Now, that is not to say that more highbrow applications of augmented reality are unfeasible or inexistent. Led by Max Catalan, researchers from the Chalmers University of Technology developed, for example, an augmented reality application for amputees with phantom limb pain, a largely untreatable condition. Patients whose brains struggled to control a non-existent limb found “immense” relief when, with sensors connected to their stumps, they could visualize their intended movements on a virtual limb produced by AR. Within the same register, AR is also already being used to perfect complex neurosurgical practices. Optics giant Leica produces the AR GLOW system, which, applied to a microscope, tracks blood flow in real time to recognize, localize, highlight and provide precise information about the tiny junctions a neurosurgeon must operate upon.

The threat of over-reliance casts a cloud of uncertainty over the debate. Even within the educational field, where developers have perfected applications centered around the visualization of difficult concepts, is not immune. AR Chemistry, an app developed by Paradox, helps visualize atomic structures and understand chemical interactions.

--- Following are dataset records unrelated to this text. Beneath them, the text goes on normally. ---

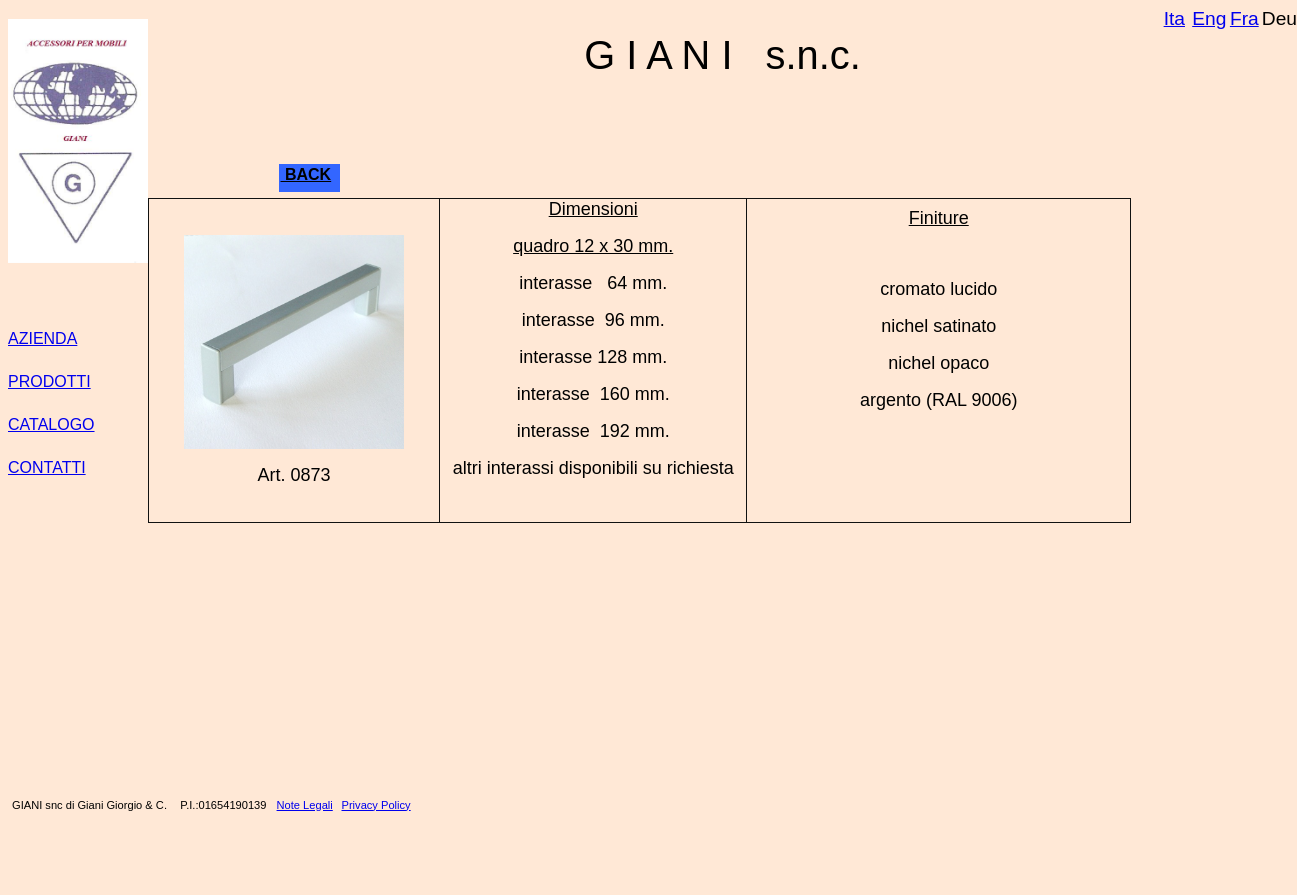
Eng (1209, 18)
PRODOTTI (49, 381)
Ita (1174, 18)
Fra (1244, 18)
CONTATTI (47, 467)
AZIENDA (42, 338)
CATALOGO (51, 424)
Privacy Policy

Despite a clearly positive response from students, multiple surveys collected by the Human Interface Technology Lab revealed students would not want to return to traditional teaching materials. In the same way, architectural and industrial applications of the technology help architects, assemblers and social planning scientists alike in the visualization of their individual goals. 

Cityscope, an MIT Media Lab creation, takes real-time video from the urban landscape and processes it to create massive virtual, three-dimensional simulations of traffic congestion in specific places while showing the scientist different paths to a solution. Despite the over-reliance threat, applications like Cityscope cannot help but leave the world in awe of the enticing tool augmented reality can be for society.

So much so that even the Mars exploration team at NASA has incorporated AR in its InSight Mars Lander. The robotic lander is in fact equipped with precise cameras, sensors and diggers, to measure and understand how the structure of a planet evolves through time. InSight will measure the planet’s thickness, density, and how easily it loses heat, to bring these metrics together in real-time, virtual model of the planet’s structure. Essentially, InSight’s AR will weave together all of the information it collects from its surroundings and, like all applications of AR, impose its contents on it. A live, real-time simulation of Mars’ deeper structures, which we can study right from the comfort of a living room.

The computational and creational power of the technology are undeniable – Yet, we decide how and what the tech “sees”, and what it must do with what it sees. In the age of machine learning, where the majority of our habits are recorded, AR’s data must be properly managed. Personal or handheld applications would create a live-feed of personal and contextual data. Let’s take Vuforia’s AR, which recognizes and labels objects around you. Without a doubt, immediate object recognition would add an immediate layer of cognition to our understanding of the world. With a large enough user base, we may be able to pool the data and ultimately scratch at new concepts of cognition. On the other hand, as with most digital services today, constant analysis of our personal world will, as it already is today, raise massive concerns regarding the privacy of the data and its management.

Then, like with any new technology, we must take an active role in steering the development of augmented reality onto the righteous path. Its applications catalog constantly expanding, augmented reality walks the line between being a product and tool. We can adapt its use to the customs of industries like the gaming and entertainment ones, crafting a product, or we can adapt its use to research and education, crafting a proper tool. Luckily, we do not have to choose. We can produce our new couch out of thin air, sit in it, and from it visualize distant “marsquakes” as if we stood on the red giant’s surface. Quite a leap, indeed, but one we must make with caution and responsibility.